Abaküs Yazılım
11. Ceza Dairesi
Esas No: 2013/1924
Karar No: 2014/22027
Karar Tarihi: 18.12.2014

Özel belgede sahtecilik - Yargıtay 11. Ceza Dairesi 2013/1924 Esas 2014/22027 Karar Sayılı İlamı

Özet:


Sanık, müşteki adına sahte cep telefonu hatları sözleşmeleri düzenlemekle suçlanmıştır. Sanık suçlamayı kabul etmeyerek sözleşmelerin alt bayiler tarafından düzenlendiğini ancak hangi alt bayinin düzenlediğini bilmediğini savunmuştur. Bilirkişi raporu da sözleşmelerdeki imzaların sanık ile müşteki tarafından atılmadığını belirtmiştir. Dosyada yer alan sözleşmeler aynı tarihte düzenlendiği için tek bir özel belgede sahtecilik suçu işlendiğine karar verilmesi gerektiği vurgulanmıştır. Kararda, suça konu belgelerin incelenmek suretiyle suçun somut delilleri ile gösterilmesi gerektiği belirtilmiştir. Hükümde ayrıca, suça ilişkin kanun maddeleri olan 6518 sayılı Kanunun 104 ve 105. maddeleri ile değişik 5809 sayılı Elektronik Haberleşme Kanunu'nun 63. maddesinin 10. fıkrası ile yaptırıma bağlanan 56. maddesinin 4. ve 5. fıkralarının dikkate alınması gerektiği ifade edilmiştir.
11. Ceza Dairesi         2013/1924 E.  ,  2014/22027 K.

    "İçtihat Metni"

    Tebliğname No : 11 - 2010/234741
    MAHKEMESİ : Ankara 1. Asliye Ceza Mahkemesi
    TARİHİ : 10/06/2010
    NUMARASI : 2010/246 (E) ve 2010/449 (K)

━━━━━━━━━━

Yapılacak İş | Yukarıdaki Yargıtay kararında "11. Ceza Dairesi         2013/1924" sözlerinden başlayıp "ve 2010/449 (K)" sözlerine kadar uzanan her şeyi hiçbir değişiklik yapmadan yazıya geçirin.

━━━━━━━━━━

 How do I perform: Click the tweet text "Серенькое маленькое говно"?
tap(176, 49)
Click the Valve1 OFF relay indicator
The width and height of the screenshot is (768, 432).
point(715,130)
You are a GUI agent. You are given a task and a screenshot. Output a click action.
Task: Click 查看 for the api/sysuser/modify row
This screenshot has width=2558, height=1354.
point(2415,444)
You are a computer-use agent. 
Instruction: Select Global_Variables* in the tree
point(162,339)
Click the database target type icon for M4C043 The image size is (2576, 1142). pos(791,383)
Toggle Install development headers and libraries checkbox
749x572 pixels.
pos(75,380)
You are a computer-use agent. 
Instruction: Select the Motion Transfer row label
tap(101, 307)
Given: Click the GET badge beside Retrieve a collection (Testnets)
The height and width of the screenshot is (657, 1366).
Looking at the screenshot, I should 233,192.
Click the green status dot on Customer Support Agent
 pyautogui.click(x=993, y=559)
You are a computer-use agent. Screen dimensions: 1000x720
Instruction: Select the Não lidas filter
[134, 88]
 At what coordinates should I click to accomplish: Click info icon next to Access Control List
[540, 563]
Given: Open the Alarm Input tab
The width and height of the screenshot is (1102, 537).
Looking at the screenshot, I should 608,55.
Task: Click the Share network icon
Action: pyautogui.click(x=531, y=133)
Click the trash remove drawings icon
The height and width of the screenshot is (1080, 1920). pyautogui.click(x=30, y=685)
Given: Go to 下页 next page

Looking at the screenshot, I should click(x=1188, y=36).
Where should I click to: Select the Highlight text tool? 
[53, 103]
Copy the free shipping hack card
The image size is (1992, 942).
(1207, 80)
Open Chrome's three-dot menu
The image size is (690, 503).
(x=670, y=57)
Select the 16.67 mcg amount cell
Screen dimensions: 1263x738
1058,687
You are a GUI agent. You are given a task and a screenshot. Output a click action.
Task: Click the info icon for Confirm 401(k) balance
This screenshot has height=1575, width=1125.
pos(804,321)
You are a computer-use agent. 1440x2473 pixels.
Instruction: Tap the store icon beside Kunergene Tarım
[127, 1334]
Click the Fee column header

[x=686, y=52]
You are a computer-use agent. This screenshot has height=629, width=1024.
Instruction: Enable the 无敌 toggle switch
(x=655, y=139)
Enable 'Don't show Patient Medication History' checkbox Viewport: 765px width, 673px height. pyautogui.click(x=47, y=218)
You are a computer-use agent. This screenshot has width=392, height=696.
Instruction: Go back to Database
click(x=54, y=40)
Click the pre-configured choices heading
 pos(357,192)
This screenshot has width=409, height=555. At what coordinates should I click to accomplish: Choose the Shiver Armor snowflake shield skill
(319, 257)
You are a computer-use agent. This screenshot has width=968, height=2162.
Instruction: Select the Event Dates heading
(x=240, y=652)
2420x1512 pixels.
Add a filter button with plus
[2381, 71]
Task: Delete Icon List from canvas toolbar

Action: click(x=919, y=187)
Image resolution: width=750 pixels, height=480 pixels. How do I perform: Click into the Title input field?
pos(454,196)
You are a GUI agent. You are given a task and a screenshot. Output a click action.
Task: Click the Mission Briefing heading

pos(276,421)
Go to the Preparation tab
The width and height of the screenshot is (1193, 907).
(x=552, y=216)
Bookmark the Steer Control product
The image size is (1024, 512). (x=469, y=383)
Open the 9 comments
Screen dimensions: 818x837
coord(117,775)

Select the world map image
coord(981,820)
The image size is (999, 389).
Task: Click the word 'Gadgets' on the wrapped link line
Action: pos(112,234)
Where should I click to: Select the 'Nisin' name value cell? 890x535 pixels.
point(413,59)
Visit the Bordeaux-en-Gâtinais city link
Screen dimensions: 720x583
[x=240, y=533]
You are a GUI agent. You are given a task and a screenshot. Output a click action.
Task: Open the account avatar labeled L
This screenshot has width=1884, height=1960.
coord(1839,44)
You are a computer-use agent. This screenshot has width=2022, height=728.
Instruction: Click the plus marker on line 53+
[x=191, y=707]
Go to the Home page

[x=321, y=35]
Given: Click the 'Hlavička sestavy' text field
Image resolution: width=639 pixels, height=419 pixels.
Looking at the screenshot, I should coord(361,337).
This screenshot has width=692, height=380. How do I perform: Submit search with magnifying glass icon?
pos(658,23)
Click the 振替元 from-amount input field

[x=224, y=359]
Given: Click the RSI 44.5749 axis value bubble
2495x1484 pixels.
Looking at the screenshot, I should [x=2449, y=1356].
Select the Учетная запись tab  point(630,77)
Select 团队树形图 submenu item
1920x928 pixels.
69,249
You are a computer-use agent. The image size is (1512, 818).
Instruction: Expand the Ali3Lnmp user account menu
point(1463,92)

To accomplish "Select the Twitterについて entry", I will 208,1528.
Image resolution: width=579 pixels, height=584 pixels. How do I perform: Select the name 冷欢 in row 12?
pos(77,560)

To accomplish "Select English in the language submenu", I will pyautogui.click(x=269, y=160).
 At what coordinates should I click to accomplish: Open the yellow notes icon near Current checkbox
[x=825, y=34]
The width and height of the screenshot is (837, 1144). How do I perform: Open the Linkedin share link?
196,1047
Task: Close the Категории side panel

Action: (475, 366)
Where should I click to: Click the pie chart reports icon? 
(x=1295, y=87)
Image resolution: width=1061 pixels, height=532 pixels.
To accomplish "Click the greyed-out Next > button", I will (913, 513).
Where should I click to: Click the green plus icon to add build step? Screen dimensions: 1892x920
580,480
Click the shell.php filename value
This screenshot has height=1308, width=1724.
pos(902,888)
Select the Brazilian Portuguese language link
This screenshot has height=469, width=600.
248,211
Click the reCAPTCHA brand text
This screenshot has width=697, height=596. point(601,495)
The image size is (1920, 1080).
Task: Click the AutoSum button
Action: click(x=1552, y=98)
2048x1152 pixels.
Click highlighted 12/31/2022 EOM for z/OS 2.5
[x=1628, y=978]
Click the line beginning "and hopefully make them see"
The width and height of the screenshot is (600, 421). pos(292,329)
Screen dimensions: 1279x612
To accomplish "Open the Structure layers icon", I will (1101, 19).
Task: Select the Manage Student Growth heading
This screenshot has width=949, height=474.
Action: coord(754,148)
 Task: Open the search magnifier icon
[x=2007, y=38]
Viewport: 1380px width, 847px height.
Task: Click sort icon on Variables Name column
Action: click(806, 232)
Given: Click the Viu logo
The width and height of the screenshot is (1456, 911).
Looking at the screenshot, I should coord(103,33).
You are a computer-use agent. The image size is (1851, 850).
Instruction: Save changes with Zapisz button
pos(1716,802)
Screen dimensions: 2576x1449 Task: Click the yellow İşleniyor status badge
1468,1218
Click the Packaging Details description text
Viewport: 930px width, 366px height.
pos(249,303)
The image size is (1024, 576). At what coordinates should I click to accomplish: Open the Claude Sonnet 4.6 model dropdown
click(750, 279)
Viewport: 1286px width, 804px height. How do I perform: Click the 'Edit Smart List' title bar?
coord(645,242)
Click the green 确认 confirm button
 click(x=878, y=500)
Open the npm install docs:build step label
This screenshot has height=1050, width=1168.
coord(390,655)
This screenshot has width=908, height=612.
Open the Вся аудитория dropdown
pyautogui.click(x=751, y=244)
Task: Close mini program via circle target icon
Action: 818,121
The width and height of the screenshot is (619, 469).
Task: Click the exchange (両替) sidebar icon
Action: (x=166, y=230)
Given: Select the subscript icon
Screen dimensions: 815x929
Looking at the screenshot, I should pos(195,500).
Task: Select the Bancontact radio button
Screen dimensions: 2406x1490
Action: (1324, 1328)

━━━━━━━━━━

Yanıt |
11. Ceza Dairesi         2013/1924 E.  ,  2014/22027 K.

    "İçtihat Metni"

    Tebliğname No : 11 - 2010/234741
    MAHKEMESİ : Ankara 1. Asliye Ceza Mahkemesi
    TARİHİ : 10/06/2010
    NUMARASI : 2010/246 (E) ve 2010/449 (K)